For any MongoDB deployment, the Spark Connector sets the preferred location for a DataFrame or Dataset to be where the data is.

  • For a nonsharded system, it sets the preferred location to be the hostname(s) of the standalone or the replica set.

  • For a sharded system, it sets the preferred location to be the hostname(s) of the shards.

To promote data locality, we recommend taking the following actions:

  • Ensure there is a Spark Worker on one of the hosts for nonsharded system or one per shard for sharded systems.

  • Use a nearest read preference to read from the local mongod.

  • For a sharded cluster, have a mongos on the same nodes and use the localThreshold configuration setting to connect to the nearest mongos. To partition the data by shard use the ShardedPartitioner Configuration.

In MongoDB deployments with mixed versions of mongod, it is possible to get an Unrecognized pipeline stage name: '$sample' error. To mitigate this situation, explicitly configure the partitioner to use and define the schema when using DataFrames.
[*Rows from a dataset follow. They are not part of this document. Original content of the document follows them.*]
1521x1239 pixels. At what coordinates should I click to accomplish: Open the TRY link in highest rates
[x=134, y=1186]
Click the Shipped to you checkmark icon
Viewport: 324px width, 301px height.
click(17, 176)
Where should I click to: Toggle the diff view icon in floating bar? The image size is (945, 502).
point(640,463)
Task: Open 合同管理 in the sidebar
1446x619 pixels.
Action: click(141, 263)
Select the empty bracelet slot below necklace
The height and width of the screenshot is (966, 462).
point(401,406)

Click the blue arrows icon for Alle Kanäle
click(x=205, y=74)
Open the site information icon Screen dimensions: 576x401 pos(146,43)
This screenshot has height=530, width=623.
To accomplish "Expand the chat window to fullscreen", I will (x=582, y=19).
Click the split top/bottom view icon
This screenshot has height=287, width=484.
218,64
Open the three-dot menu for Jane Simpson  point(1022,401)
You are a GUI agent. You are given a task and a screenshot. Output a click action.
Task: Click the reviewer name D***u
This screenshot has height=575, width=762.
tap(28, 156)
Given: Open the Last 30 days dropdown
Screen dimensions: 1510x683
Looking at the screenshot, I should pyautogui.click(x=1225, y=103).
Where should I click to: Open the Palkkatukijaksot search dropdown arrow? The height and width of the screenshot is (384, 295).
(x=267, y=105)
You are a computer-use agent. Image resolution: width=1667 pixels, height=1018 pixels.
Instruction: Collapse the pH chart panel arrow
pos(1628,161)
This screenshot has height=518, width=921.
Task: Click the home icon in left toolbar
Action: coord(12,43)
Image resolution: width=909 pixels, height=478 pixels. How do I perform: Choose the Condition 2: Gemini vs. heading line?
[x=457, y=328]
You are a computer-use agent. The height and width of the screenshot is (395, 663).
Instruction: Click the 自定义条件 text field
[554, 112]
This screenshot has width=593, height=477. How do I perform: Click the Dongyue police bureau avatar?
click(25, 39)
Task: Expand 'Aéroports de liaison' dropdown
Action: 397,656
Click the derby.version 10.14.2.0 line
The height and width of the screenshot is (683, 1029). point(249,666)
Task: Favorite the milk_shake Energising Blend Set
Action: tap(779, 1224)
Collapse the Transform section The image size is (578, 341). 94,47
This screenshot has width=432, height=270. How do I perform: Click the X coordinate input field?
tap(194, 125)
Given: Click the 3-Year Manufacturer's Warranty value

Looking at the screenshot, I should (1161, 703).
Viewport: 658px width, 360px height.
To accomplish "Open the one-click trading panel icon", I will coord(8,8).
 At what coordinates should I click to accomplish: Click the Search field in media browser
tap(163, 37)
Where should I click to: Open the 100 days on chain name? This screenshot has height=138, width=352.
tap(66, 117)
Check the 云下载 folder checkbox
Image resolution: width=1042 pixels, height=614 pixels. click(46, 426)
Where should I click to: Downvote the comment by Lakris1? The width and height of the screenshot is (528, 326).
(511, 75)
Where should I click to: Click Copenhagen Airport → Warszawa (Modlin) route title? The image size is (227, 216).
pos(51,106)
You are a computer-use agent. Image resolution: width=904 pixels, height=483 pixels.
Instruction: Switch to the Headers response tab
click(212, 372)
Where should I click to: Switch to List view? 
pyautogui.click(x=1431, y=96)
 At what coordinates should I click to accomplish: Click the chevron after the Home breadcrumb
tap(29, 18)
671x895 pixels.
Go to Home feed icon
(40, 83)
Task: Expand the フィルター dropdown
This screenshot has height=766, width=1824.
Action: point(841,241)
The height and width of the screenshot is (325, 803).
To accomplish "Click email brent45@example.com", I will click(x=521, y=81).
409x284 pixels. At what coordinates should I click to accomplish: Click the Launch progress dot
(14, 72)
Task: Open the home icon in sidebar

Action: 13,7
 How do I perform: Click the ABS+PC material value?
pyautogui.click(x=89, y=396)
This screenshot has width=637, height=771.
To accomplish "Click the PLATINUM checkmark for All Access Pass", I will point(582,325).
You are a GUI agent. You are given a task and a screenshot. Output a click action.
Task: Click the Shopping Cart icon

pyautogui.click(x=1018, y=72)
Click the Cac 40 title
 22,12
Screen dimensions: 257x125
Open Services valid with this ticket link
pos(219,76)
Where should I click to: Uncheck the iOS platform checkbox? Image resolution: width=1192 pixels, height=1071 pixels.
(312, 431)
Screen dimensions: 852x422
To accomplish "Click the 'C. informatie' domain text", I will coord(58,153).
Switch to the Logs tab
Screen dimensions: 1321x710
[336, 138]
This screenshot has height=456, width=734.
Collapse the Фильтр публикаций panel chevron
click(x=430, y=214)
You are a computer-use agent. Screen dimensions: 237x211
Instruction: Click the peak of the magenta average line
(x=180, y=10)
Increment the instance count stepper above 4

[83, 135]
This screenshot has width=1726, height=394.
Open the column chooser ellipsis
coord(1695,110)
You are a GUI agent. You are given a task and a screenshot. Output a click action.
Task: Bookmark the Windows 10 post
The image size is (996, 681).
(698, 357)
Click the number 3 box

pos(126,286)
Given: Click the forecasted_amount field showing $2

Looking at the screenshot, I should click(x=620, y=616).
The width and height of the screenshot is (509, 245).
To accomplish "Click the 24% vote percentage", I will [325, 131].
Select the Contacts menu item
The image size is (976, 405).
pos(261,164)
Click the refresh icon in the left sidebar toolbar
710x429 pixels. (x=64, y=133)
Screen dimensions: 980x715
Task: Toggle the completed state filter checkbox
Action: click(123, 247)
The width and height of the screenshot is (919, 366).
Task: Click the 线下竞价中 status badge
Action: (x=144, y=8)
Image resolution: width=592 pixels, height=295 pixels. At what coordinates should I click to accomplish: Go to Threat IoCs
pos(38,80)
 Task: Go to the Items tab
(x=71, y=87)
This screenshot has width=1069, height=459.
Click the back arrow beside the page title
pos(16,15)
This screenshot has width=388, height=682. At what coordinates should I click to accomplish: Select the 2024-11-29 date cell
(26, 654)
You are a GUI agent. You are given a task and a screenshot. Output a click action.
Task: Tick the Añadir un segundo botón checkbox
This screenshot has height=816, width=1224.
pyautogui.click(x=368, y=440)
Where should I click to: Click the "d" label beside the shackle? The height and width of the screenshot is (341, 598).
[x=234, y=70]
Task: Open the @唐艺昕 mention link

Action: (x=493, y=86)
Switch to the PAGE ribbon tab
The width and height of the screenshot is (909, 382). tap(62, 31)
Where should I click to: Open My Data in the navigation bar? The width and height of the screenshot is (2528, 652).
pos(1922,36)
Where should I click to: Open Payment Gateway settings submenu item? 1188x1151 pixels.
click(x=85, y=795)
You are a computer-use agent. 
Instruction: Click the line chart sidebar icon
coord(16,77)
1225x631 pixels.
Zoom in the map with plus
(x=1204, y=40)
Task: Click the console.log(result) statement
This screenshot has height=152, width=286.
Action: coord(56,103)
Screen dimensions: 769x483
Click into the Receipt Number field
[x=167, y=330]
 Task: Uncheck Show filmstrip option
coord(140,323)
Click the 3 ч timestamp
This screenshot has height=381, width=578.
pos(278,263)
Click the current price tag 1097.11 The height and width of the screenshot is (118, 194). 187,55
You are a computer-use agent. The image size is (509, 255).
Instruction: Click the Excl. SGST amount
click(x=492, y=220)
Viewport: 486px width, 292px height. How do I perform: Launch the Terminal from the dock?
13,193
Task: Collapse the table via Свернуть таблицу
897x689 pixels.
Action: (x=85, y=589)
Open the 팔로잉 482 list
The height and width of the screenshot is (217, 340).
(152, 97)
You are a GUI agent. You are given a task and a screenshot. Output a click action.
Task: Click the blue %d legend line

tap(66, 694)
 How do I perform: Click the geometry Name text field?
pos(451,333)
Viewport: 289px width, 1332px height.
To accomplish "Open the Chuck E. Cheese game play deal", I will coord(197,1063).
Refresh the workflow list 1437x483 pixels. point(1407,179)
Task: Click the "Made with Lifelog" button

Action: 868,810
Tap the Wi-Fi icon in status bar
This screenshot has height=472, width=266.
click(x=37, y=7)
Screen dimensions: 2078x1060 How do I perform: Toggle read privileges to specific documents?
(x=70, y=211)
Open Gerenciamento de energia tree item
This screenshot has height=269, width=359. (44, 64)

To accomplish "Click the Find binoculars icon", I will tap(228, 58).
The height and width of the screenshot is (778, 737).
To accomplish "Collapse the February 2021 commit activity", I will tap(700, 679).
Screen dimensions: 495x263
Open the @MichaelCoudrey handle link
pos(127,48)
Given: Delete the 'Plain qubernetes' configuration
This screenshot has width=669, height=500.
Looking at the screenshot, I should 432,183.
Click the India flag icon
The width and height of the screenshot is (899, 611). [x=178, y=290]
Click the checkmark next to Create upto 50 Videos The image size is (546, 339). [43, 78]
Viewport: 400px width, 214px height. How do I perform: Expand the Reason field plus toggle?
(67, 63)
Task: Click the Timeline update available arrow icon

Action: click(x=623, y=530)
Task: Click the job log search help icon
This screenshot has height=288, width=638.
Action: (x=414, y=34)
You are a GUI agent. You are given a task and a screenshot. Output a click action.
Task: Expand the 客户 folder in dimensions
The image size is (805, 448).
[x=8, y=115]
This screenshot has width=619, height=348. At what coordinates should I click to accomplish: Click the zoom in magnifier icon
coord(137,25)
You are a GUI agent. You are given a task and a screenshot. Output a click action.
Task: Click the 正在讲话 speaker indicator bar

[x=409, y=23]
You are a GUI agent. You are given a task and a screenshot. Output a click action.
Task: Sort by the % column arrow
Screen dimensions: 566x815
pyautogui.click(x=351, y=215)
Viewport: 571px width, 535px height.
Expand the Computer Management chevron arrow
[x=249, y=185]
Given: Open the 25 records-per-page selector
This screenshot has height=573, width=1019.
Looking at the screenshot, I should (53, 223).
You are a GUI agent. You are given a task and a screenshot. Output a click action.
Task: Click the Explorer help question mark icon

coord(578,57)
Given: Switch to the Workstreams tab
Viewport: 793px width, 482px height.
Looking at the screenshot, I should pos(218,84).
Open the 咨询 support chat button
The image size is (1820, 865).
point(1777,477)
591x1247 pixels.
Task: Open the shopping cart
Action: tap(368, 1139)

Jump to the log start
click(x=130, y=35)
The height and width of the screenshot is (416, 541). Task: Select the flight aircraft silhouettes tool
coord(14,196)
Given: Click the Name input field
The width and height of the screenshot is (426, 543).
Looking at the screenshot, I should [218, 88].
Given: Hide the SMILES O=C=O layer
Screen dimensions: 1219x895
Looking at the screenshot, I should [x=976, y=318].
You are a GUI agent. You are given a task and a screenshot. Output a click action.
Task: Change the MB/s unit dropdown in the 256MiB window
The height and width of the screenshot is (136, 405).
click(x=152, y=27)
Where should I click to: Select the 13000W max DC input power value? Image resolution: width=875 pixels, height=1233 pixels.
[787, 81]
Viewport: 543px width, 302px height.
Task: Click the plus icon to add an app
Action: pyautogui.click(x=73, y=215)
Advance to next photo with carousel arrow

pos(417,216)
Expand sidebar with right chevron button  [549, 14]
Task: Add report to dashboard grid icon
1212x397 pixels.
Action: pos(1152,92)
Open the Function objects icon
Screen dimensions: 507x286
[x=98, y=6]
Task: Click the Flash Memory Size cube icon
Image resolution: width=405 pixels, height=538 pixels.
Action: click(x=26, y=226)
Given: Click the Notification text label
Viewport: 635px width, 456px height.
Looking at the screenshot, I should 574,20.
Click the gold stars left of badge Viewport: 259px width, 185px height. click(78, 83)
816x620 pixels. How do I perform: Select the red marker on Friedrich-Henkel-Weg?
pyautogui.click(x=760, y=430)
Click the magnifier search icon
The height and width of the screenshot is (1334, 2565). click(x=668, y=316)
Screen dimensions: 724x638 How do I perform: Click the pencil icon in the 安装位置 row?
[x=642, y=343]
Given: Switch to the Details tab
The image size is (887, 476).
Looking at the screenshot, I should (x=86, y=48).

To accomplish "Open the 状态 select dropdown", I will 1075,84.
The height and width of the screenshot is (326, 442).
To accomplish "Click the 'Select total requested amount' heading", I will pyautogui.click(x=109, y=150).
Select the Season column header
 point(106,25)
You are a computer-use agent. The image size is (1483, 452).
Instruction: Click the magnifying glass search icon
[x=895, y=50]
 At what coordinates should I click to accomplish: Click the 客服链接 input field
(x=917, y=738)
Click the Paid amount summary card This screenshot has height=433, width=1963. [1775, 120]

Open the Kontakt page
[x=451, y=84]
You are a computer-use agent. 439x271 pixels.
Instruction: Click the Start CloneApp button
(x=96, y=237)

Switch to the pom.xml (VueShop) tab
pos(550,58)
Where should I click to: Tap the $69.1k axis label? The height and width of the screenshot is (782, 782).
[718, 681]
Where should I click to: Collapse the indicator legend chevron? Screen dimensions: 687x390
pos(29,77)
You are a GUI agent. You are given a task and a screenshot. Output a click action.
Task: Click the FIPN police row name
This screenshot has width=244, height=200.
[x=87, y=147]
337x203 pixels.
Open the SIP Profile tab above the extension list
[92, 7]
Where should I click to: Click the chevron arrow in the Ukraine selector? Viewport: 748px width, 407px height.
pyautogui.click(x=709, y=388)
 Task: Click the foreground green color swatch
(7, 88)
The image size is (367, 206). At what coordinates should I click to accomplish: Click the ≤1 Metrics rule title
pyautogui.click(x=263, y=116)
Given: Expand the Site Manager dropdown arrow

To use mTLS, include the following options when you run spark-submit:

--driver-java-options -Djavax.net.ssl.trustStore=<path to your truststore.jks file> \
--driver-java-options -Djavax.net.ssl.trustStorePassword=<your truststore password> \
--driver-java-options -Djavax.net.ssl.keyStore=<path to your keystore.jks file> \
--driver-java-options -Djavax.net.ssl.keyStorePassword=<your keystore password> \
--conf spark.executor.extraJavaOptions=-Djavax.net.ssl.trustStore=<path to your truststore.jks file> \
--conf spark.executor.extraJavaOptions=-Djavax.net.ssl.trustStorePassword=<your truststore password> \
--conf spark.executor.extraJavaOptions=-Djavax.net.ssl.keyStore=<path to your keystore.jks file> \
--conf spark.executor.extraJavaOptions=-Djavax.net.ssl.keyStorePassword=<your keystore password> \

The MongoConnector includes a cache that lets workers share a single MongoClient across threads. To specify the length of time to keep a MongoClient available, include the mongodb.keep_alive_ms option when you run spark-submit:

--driver-java-options -Dmongodb.keep_alive_ms=<number of milliseconds to keep MongoClient available>

By default, this property has a value of 5000.

Note

Because the cache is set up before the Spark Configuration is available, you must use a system property to configure it.